Data extract Block Start
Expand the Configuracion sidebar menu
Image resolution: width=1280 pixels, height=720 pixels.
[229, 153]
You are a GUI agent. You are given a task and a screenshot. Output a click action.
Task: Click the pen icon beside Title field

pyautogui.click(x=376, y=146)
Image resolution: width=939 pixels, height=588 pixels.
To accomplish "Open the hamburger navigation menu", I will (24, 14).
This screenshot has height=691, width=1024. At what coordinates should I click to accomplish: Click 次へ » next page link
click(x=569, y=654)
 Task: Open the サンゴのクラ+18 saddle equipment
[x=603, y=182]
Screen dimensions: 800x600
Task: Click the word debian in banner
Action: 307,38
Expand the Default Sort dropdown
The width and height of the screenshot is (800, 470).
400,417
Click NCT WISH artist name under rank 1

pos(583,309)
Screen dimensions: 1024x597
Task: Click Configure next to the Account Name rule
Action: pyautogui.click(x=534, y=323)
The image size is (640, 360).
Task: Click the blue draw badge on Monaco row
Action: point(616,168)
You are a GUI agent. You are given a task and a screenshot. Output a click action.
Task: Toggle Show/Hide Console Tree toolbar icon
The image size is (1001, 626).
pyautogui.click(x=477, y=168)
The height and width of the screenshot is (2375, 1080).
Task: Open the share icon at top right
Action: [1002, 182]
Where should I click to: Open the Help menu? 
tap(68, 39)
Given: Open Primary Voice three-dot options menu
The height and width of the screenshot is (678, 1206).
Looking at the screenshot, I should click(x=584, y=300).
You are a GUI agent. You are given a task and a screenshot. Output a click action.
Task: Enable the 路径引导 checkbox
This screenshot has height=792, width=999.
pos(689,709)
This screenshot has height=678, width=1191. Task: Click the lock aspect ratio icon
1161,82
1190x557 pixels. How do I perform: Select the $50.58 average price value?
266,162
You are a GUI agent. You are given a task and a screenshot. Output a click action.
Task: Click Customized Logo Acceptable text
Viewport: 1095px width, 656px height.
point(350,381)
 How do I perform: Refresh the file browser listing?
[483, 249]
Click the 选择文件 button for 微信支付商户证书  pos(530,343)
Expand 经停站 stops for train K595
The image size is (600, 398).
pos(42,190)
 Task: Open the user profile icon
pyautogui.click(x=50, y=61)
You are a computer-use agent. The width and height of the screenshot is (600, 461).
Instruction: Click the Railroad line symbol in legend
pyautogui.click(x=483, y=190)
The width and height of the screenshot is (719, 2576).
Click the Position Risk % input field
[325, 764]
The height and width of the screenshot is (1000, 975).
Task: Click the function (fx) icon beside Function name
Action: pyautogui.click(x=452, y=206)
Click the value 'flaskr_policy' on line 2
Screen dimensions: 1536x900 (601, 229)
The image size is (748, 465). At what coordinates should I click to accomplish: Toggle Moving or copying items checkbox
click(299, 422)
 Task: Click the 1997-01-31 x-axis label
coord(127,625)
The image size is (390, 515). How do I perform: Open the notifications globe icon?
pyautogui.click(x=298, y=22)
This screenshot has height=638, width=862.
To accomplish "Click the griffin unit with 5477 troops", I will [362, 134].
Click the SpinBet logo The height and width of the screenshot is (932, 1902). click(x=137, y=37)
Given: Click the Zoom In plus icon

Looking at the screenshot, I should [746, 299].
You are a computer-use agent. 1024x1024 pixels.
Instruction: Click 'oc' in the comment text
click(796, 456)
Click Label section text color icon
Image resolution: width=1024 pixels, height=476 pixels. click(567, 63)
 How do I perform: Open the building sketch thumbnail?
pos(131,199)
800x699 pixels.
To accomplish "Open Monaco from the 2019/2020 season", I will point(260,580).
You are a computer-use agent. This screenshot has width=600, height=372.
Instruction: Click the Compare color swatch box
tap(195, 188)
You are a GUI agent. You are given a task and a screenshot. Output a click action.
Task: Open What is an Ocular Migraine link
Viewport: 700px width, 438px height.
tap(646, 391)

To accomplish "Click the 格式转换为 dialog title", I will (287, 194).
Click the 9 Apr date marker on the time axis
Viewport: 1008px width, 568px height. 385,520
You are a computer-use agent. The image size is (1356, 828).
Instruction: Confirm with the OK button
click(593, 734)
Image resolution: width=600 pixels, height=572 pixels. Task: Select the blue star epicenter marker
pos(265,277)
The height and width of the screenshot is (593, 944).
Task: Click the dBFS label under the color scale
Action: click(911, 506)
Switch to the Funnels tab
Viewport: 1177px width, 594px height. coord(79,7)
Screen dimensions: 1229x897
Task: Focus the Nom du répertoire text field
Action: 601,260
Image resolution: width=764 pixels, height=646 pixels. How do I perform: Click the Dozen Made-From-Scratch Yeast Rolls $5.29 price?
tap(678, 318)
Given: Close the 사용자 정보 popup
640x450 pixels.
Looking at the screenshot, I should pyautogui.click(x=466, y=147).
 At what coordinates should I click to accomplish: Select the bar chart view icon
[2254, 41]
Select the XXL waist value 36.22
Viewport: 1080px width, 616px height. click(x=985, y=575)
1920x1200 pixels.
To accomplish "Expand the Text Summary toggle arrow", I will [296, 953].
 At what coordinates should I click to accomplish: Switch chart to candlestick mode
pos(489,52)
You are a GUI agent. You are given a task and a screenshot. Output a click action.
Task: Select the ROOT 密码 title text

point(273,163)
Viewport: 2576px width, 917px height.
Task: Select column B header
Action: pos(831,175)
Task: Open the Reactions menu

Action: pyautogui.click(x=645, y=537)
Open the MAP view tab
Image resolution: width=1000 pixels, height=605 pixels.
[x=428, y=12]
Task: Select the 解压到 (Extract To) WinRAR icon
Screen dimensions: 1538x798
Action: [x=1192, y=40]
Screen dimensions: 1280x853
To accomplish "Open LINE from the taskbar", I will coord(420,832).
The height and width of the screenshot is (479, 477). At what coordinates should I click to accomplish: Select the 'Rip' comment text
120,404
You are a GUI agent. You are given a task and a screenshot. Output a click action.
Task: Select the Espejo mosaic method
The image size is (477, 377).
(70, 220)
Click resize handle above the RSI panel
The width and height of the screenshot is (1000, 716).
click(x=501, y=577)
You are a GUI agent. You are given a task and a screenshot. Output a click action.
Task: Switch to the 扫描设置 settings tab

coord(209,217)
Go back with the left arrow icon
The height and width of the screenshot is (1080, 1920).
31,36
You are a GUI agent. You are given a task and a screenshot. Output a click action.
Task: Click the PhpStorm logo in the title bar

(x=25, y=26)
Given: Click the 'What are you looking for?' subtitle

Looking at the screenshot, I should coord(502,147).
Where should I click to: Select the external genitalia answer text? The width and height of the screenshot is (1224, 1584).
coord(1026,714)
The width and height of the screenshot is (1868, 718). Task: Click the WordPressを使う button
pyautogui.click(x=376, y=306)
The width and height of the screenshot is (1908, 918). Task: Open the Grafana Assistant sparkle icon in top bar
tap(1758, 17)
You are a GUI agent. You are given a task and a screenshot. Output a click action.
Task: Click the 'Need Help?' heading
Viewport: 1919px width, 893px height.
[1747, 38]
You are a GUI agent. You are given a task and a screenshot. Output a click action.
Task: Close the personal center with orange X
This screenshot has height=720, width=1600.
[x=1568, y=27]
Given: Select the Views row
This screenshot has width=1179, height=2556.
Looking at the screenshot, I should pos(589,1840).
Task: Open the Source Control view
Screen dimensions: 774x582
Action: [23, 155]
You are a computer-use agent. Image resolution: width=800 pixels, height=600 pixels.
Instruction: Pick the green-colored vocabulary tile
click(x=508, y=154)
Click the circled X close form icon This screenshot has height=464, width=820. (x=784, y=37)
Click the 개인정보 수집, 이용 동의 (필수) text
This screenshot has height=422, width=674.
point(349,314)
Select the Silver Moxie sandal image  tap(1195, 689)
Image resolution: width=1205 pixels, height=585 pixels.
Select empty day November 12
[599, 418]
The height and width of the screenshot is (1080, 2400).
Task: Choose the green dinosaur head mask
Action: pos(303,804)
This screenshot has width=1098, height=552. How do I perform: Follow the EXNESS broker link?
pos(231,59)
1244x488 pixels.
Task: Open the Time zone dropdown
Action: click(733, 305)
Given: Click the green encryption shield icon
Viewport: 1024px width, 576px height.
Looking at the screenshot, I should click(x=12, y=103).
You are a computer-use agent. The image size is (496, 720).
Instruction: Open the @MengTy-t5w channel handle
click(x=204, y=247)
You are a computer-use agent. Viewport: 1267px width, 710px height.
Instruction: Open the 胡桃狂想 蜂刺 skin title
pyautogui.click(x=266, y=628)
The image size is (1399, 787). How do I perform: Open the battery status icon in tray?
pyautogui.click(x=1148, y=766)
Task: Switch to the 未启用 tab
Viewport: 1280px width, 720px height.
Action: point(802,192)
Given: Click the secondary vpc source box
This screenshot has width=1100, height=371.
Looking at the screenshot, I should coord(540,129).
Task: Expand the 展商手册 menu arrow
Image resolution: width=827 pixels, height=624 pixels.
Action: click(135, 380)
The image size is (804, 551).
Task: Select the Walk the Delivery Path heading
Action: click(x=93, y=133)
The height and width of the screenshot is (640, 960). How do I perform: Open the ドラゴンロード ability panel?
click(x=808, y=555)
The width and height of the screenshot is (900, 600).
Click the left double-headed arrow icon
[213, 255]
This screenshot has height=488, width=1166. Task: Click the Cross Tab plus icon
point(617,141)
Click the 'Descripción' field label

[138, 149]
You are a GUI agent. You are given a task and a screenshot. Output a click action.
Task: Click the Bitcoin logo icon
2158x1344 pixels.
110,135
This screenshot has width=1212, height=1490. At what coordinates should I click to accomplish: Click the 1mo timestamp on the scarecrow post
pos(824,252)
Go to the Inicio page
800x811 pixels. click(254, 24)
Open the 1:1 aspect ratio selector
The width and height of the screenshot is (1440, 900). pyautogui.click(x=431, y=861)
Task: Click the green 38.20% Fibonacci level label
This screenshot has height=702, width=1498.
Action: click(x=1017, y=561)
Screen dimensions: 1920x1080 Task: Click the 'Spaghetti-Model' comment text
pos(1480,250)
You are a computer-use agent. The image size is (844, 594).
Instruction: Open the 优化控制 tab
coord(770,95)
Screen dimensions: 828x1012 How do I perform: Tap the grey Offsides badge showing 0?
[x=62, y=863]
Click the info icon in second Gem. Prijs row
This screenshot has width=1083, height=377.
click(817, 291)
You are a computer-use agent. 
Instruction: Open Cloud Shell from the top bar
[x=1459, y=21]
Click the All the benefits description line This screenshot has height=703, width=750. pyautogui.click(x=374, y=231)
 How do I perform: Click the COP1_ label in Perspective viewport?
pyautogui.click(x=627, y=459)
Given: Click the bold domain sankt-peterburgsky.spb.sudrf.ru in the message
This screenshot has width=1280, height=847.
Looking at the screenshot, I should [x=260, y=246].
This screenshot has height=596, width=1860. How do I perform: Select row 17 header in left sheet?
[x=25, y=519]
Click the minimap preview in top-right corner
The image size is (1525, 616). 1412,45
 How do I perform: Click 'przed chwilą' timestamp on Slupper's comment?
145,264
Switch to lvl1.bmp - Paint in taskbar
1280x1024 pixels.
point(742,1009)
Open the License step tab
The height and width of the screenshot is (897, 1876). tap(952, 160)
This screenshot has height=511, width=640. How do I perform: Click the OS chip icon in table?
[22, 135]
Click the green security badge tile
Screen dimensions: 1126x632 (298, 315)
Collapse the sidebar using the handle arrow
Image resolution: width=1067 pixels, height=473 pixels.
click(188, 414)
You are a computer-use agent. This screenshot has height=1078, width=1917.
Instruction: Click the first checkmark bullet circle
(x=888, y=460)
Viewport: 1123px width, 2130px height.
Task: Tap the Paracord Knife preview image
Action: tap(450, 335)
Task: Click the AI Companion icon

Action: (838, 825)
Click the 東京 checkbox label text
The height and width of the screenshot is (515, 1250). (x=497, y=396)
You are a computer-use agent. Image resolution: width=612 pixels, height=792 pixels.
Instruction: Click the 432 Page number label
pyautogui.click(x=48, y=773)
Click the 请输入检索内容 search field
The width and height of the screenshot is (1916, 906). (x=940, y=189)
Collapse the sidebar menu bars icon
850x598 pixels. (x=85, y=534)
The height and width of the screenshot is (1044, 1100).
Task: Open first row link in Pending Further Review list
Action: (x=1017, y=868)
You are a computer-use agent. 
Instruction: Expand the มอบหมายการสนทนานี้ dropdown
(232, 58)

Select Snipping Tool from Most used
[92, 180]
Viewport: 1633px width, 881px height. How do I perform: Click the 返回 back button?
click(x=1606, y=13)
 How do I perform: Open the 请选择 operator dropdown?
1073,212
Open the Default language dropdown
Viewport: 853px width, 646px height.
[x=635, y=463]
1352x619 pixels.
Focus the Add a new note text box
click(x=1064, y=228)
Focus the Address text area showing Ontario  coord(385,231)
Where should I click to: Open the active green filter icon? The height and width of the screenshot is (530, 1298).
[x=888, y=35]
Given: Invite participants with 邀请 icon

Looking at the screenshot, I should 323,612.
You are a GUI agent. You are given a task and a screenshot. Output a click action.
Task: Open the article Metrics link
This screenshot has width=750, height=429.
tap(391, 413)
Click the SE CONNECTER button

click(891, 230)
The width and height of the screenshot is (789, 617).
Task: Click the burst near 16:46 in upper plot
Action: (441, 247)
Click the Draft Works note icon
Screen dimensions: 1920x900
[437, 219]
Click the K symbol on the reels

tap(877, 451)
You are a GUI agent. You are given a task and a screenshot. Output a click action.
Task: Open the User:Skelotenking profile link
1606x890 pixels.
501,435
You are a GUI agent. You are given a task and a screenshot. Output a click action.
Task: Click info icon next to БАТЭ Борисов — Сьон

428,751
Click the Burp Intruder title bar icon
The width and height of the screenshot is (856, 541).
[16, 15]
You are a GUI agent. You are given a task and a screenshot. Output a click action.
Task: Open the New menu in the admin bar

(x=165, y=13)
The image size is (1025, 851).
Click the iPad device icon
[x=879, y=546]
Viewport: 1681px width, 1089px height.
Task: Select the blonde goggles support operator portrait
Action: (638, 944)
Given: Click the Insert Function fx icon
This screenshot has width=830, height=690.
Data extract Block End
### [Goal of the exercise]
Across the preceding records, count the lines with the word "will" in them and give that figure alone.

### [Answer for the task]
6